The most depleting part of being a photographer v1.0 was the constant expectation that came with being asked to let my photos be used or made in exchange for exposure, or the expectation that my work could be used to promote other businesses without payment or consent as long as a tag was provided. More than anything else, this made me feel invisible and devalued. I didn’t believe I could speak up because I was afraid of offending the people who were using my work for free – and that wasn’t a hypothetical, it often turned out that way (this is my least favorite type of good girl conditioning – the kind that convinces you if you express a boundary, you will be exiled forever).
I’ve avoided saying any of that publicly, and I think part of healing is admitting that it’s true, even when my inner critic says that it sounds victim-y. I also have to admit that there were times I believed that making things for other people for free would provide me the connections I deeply desired, so I am also responsible for perpetuating the stories I held about working for free. My point is there is nothing about working for free – for other people – that works for me anymore. Giving away my work and energy for less than it’s worth to build things for other people can no longer be my marketing strategy.

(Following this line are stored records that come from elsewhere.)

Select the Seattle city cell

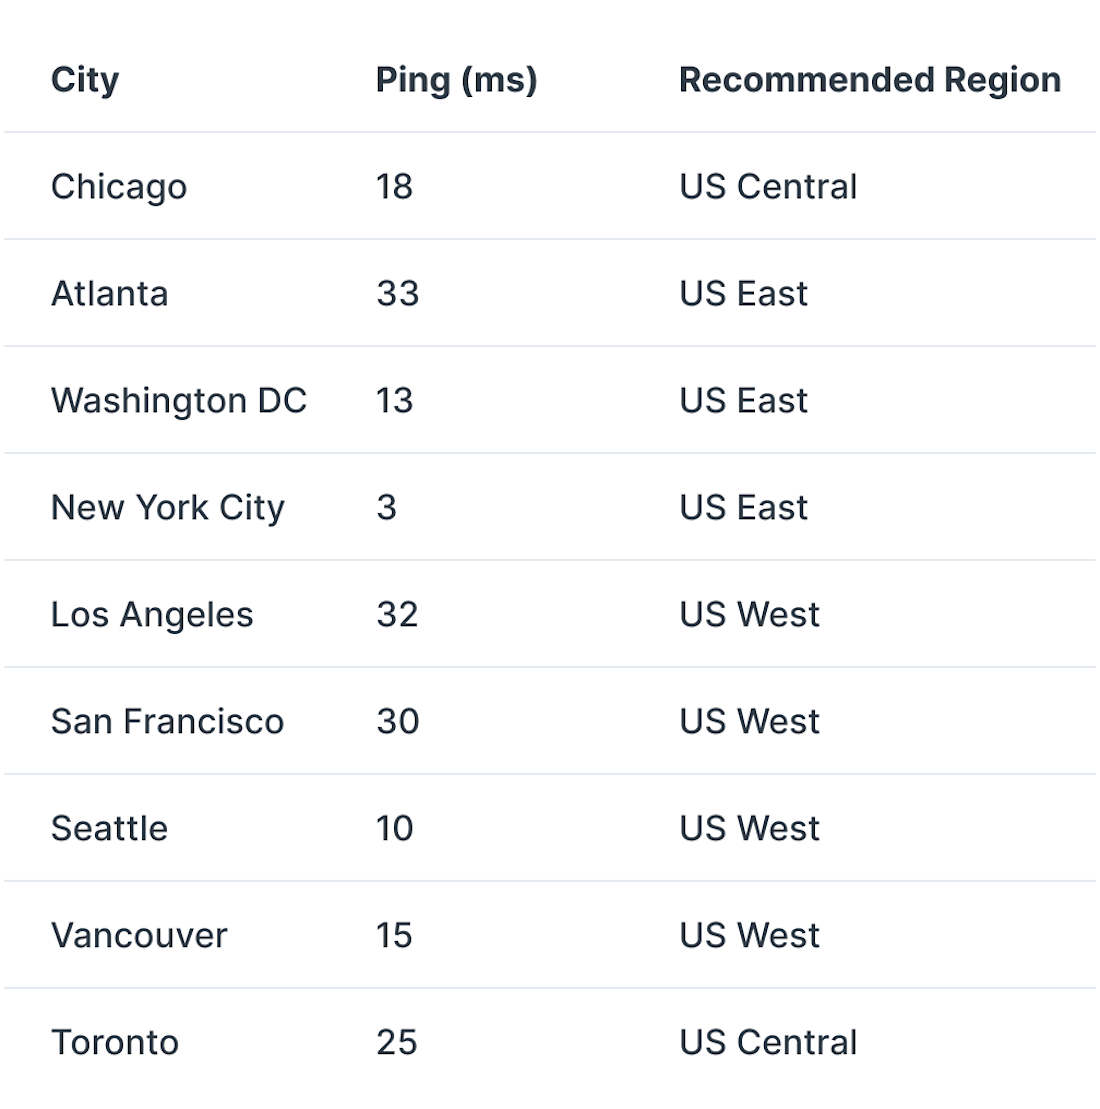click(110, 828)
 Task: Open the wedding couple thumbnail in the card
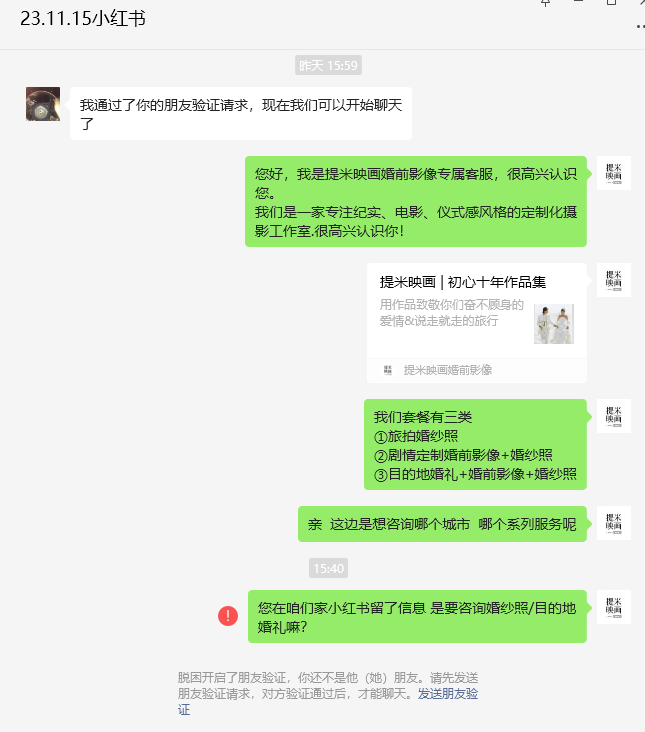pyautogui.click(x=554, y=324)
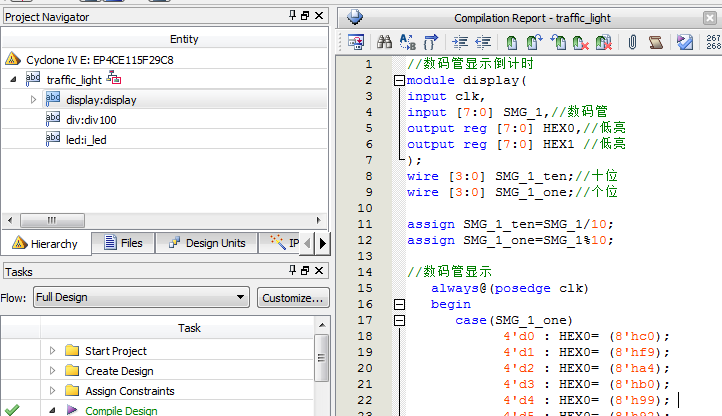Toggle bookmark on current line

click(512, 42)
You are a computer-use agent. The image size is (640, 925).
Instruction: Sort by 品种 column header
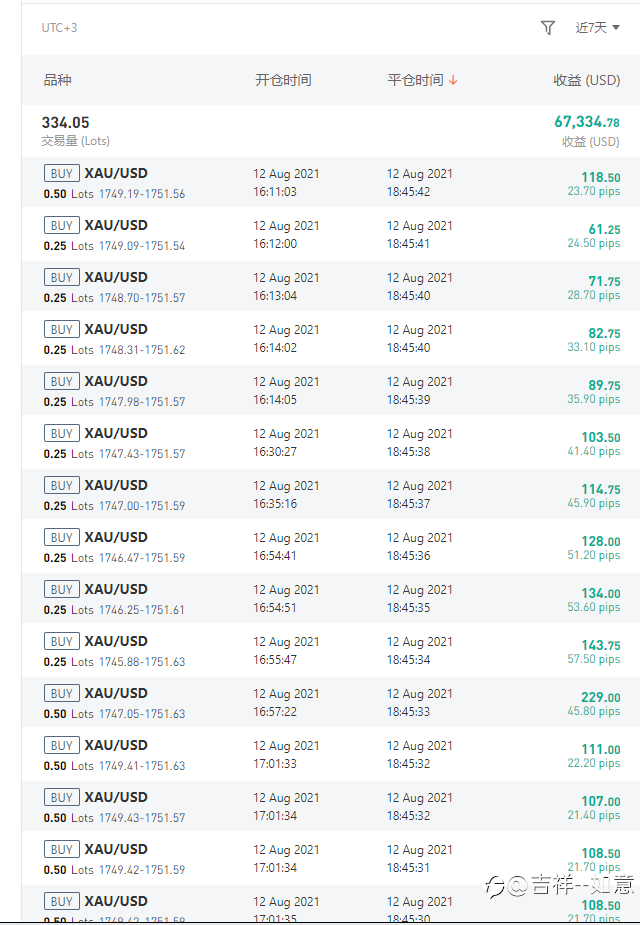coord(57,80)

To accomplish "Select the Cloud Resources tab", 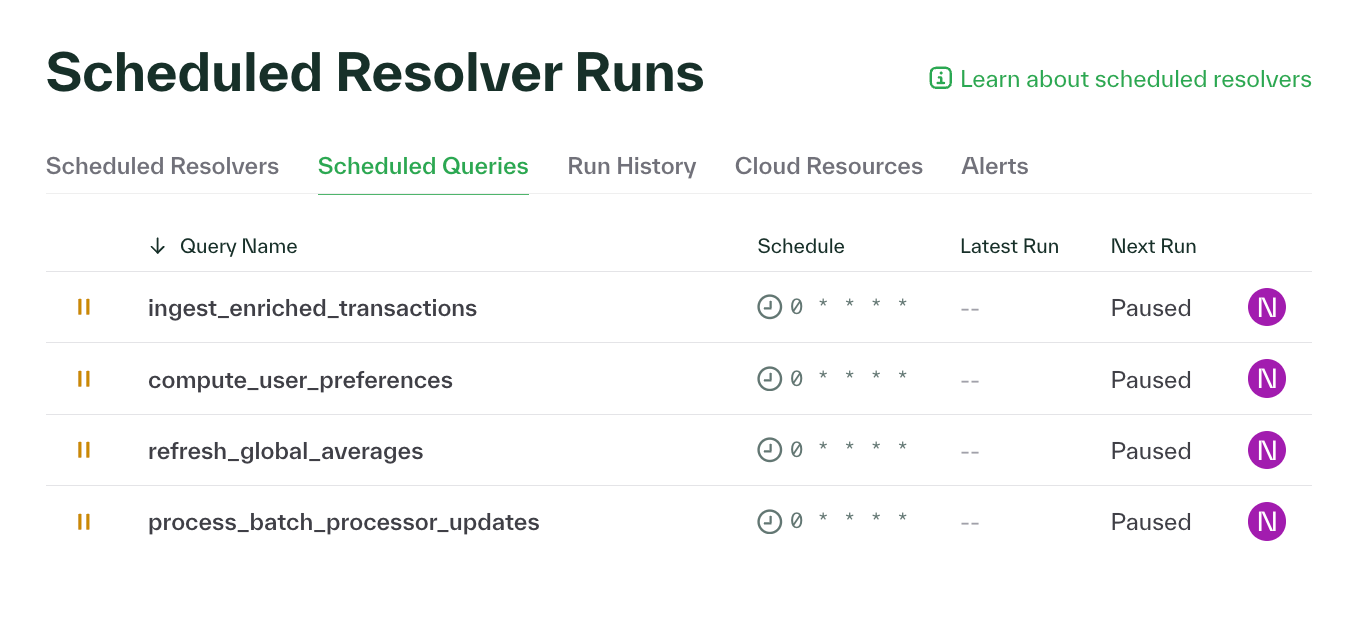I will tap(828, 166).
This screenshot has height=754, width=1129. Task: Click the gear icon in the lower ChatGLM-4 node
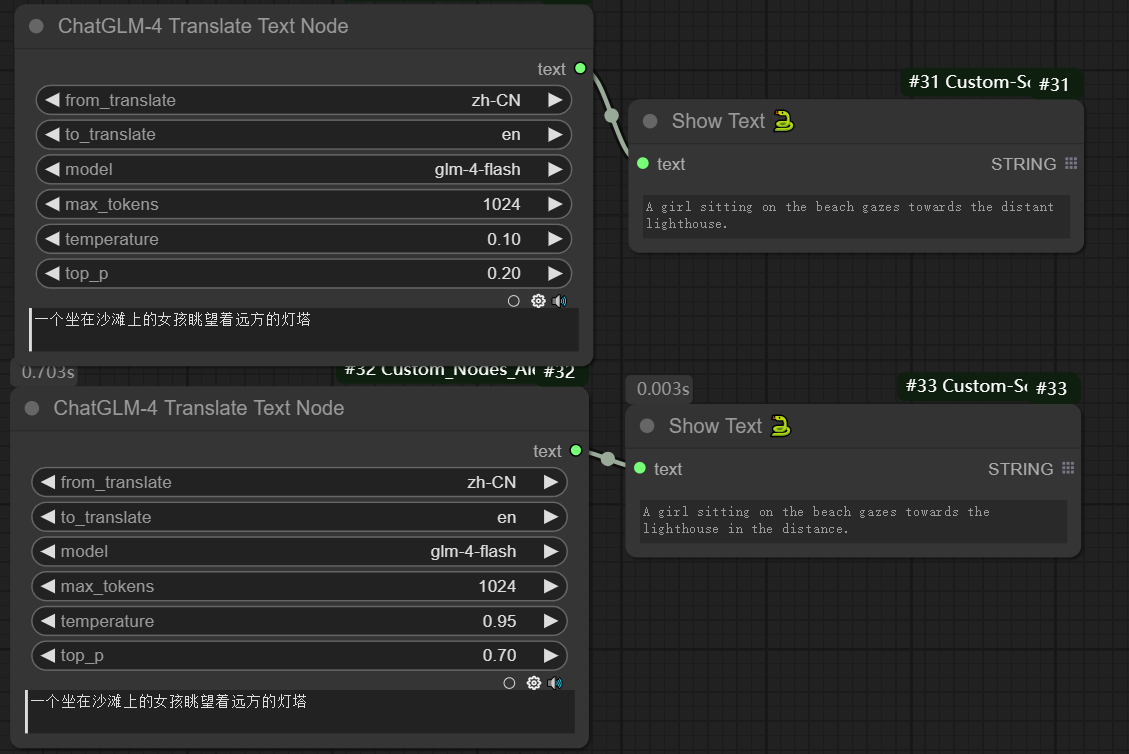[x=534, y=683]
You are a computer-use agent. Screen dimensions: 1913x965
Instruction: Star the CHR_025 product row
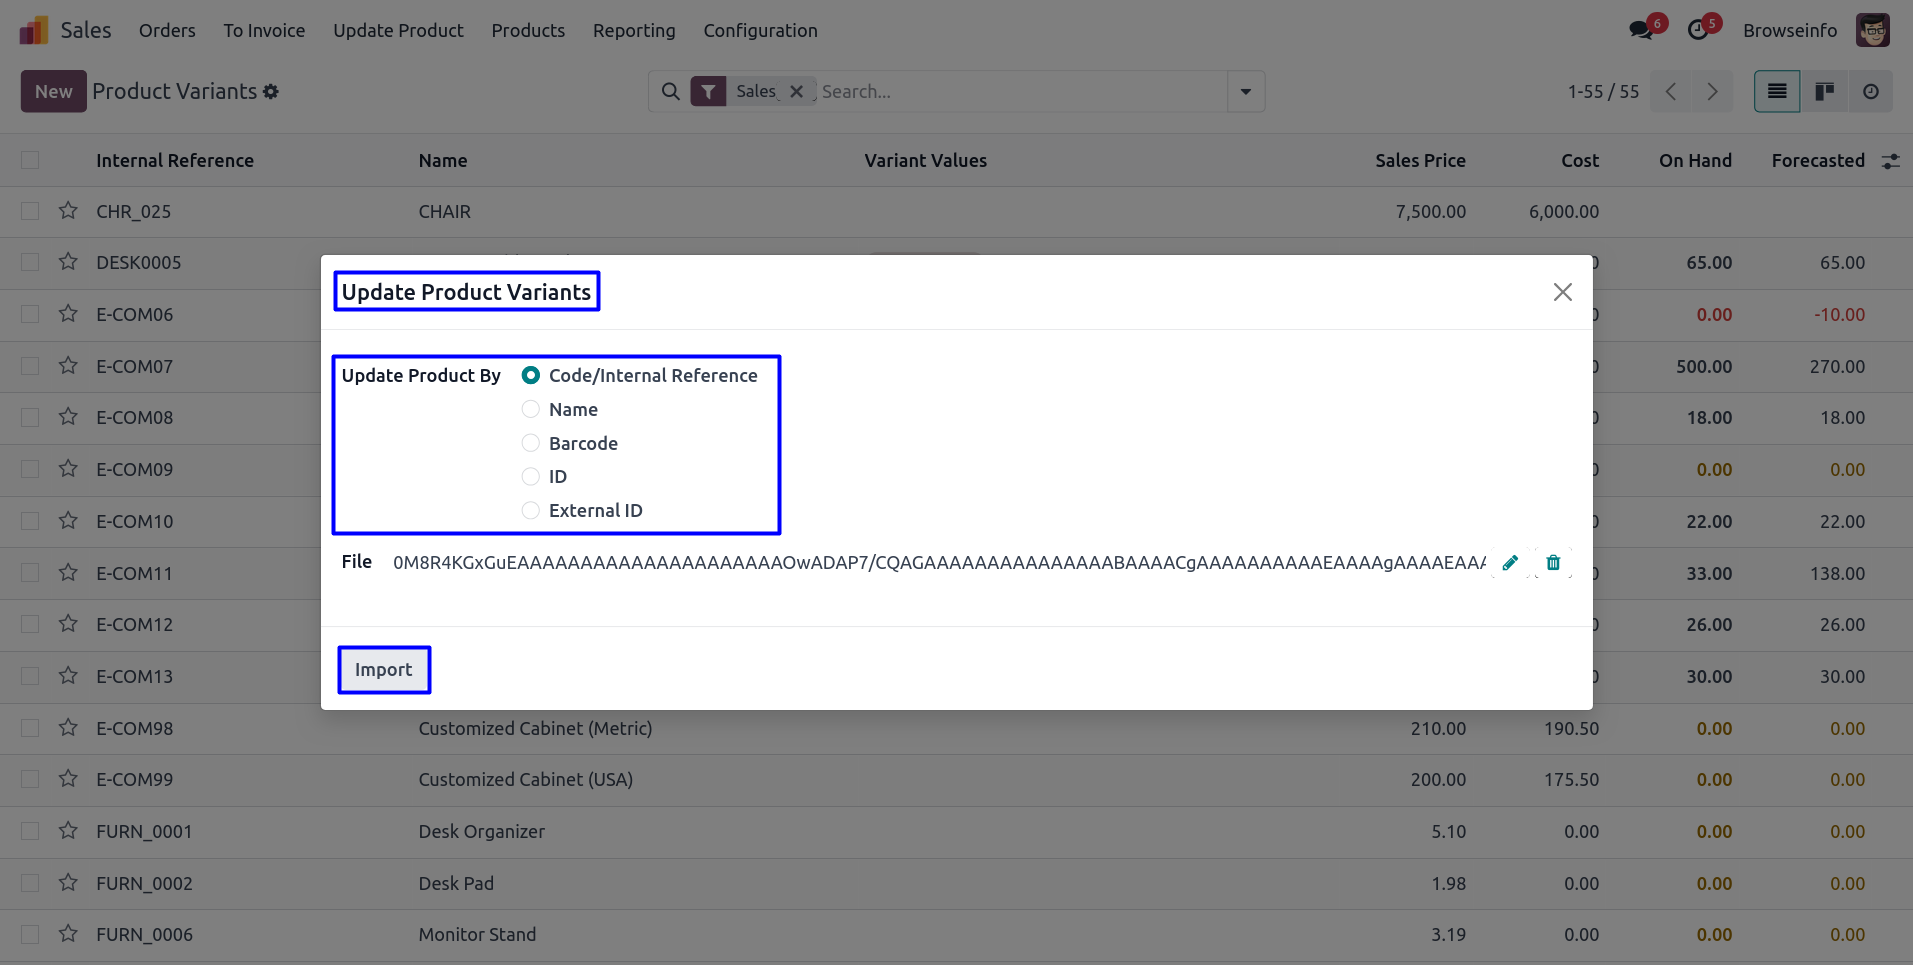point(68,211)
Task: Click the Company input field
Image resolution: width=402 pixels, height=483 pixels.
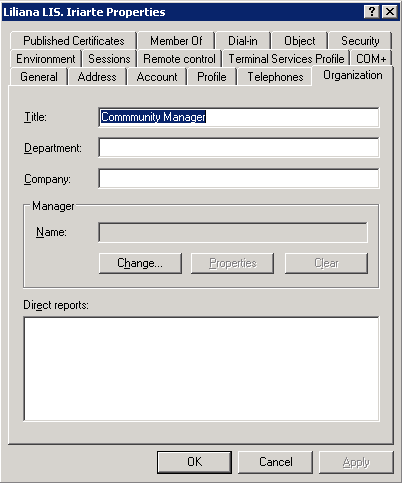Action: [x=239, y=178]
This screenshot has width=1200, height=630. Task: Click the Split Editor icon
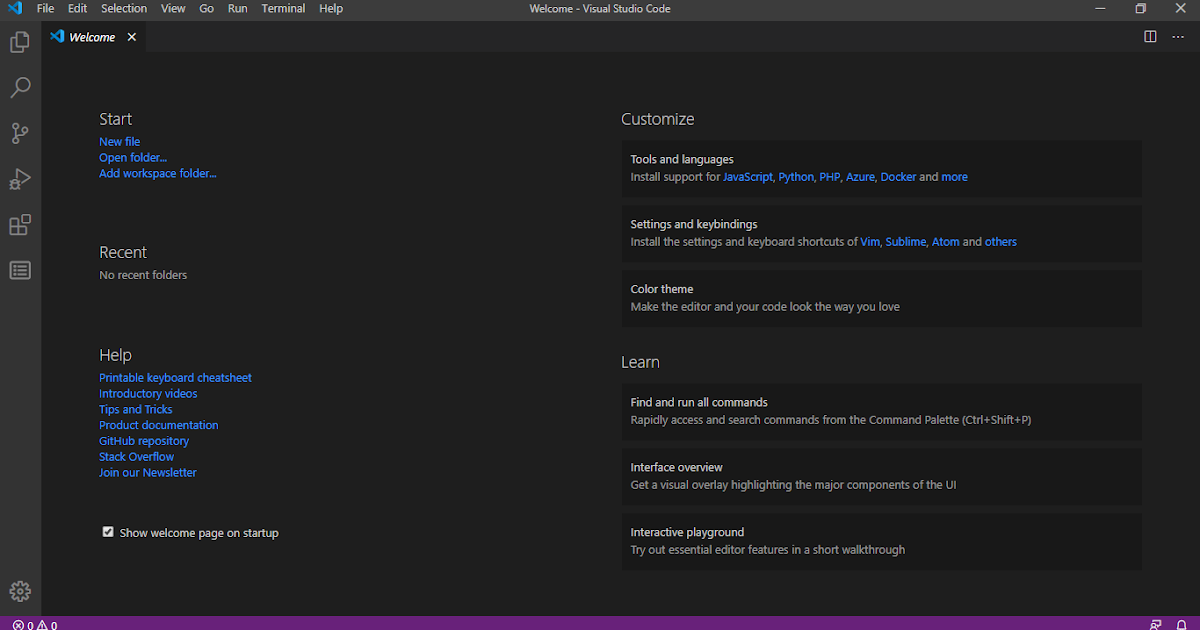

The tension is in figuring out how to be generous with my work in a way that allows everyone involved to feel nourished (that means it nourishes me, too). Generosity does not have to mean that we give our work away for free; there are ways to be generous without depleting ourselves. Maybe the question I’m really trying to answer is how can generosity be a practice of abundance – what do I have more than enough of to give?* And can marketing be a practice of business generosity and abundance? What I’m turning my attention toward is how to market and sell my work in a way that feels deeply fulfilling and intentional, that not only brings awareness to the work I’m making but helps to build a more delightful and sustainable world in the process. There is a dramatic difference in the energy of generosity as a people-pleasing practice and generosity as an intentional practice of self-determination.
The most joyful world I can imagine is one that is filled with experiencing art and making art and being surrounded by art that creates opportunities for connection to self, each other and the natural world. In my imagination, this looks like creating ways for people to experience art in real life, not just through a screen. Maybe it is easiest to find a platform, like Etsy or Instagram, and learn the secrets to getting seen, but that doesn’t bring my body any thrill or excitement. And yet, finding ways to make art accessible is at the heart of this. I crave finding ways to invite humans into experiencing this work by making it together and by sharing it in other tangible ways. I’m being vague here because making a plan is the next step in the process – right now, the possibilities are just floating around in my brain waiting to find their way into a more solid space.
So that’s where my work is leading. I can’t keep living in a world where business is a dull and boring topic that feels like it’s just going to drain the life and resources from us all, where consumption is prioritized over connection. This time around, I’m looking to enjoy every part of bringing this to life and using it to energize and nourish.
*Attribution note: This question, and a lot of this post was inspired by the work of Amelia Hruby via her podcast, Off the Grid.